In a world where Kremlin turncoats often meet sticky ends, the news of Mr Lesin's fate has fed conspiracy theories among Mr Putin's critics as to how he died and who, if anybody, might have wanted him dead. Though he and family members had business interests in the US, his reasons for being in Washington are unclear. Mr Lesin is thought to have been under scrutiny from the FBI and the US Department of Justice for alleged money laundering and corruption. Some have suggested he may have been planning to cut deal with the FBI.
But Mr Lesin was no enemy to the Russian state. Credited for setting up Russia Today, the nation's first state-funded English-language news channel, he was known as one the country's most influential media operators and a long-time confidant to President Putin. Mr Lesin, who rode into media management on a wave of successes from his previous career in advertising, was responsible for conceiving the ad campaign that helped Boris Yeltsin's re-election in 1996.
After a five-year stint as press minister from 1999 to 2004, during which his no-tolerance attitude to anti-Kremlin voices earned him the nickname "The Bulldozer", he spent years working on the expansion of the Russian government's control over television media.
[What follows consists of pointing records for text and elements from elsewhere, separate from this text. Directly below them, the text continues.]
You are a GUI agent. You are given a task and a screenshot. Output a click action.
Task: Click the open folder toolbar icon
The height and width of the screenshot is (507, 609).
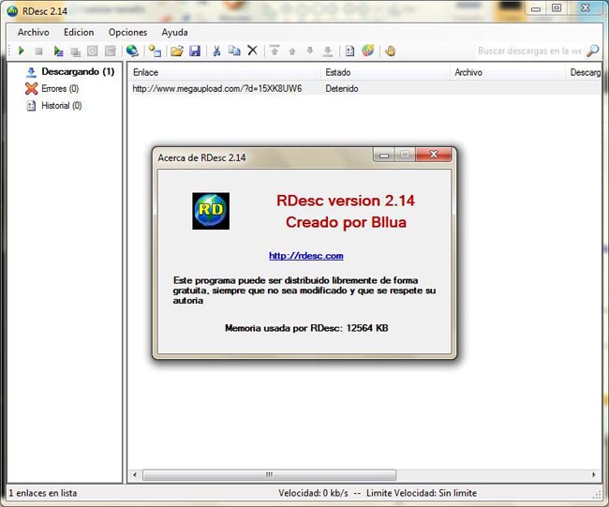[176, 51]
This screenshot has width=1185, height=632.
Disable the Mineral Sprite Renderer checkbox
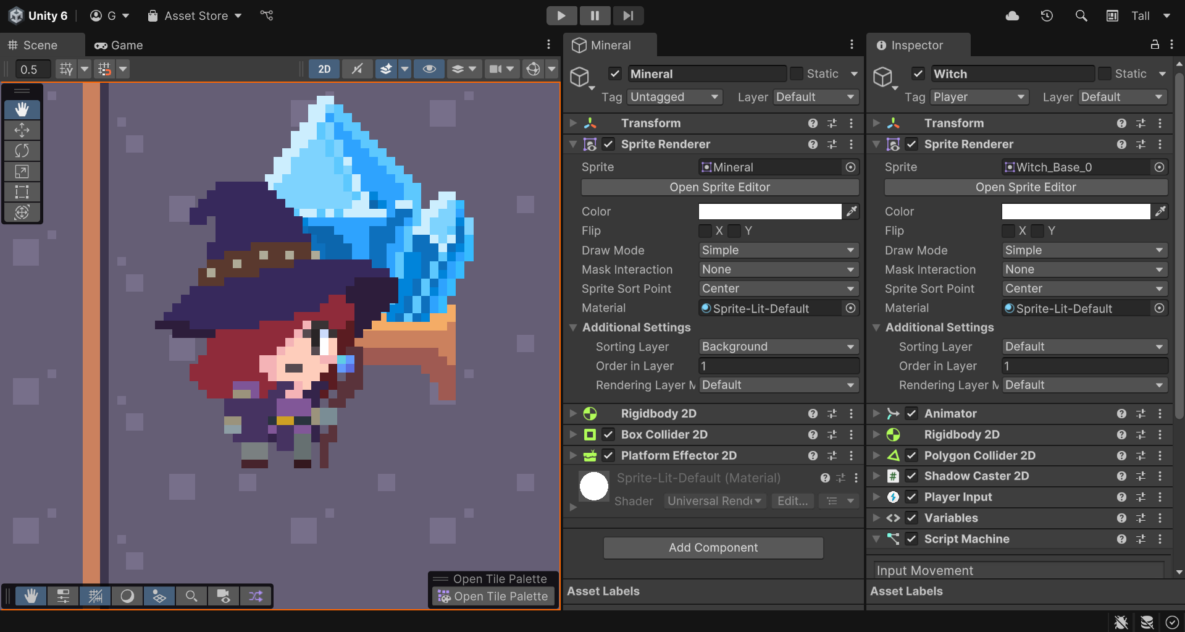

In 2013, he was named head of Russia's largest and most powerful media holdings, Gazprom-Media, a position he left abruptly in 2015 after a row with a prominent liberal radio editor over whether to fire a journalist that had been critical of the Kremlin. Russian media reported that Mr Lesin had also recently butted heads with Yury Kovalchuk, a major Gazprom-Media shareholder and one of Mr Putin's closest friends and business allies. At least in public, however, Mr Lesin remained on good terms with the Kremlin. Following his death, a Kremlin spokesperson insisted Mr Putin "appreciated" his "enormous contribution... to the formation of the contemporary Russian media."
It is not yet clear whether Mr Lesin was being investigated by US authorities, despite calls in 2014 from Mississippi Senator Roger Wicker to look into his affairs. Mr Lesin owned multi-million-dollar properties in the US and Europe, including a reported $28m (£19m) in Beverly Hills real estate. "That a Russian public servant could have amassed the considerable funds required to acquire and maintain these assets raises serious questions," Mr Wicker said.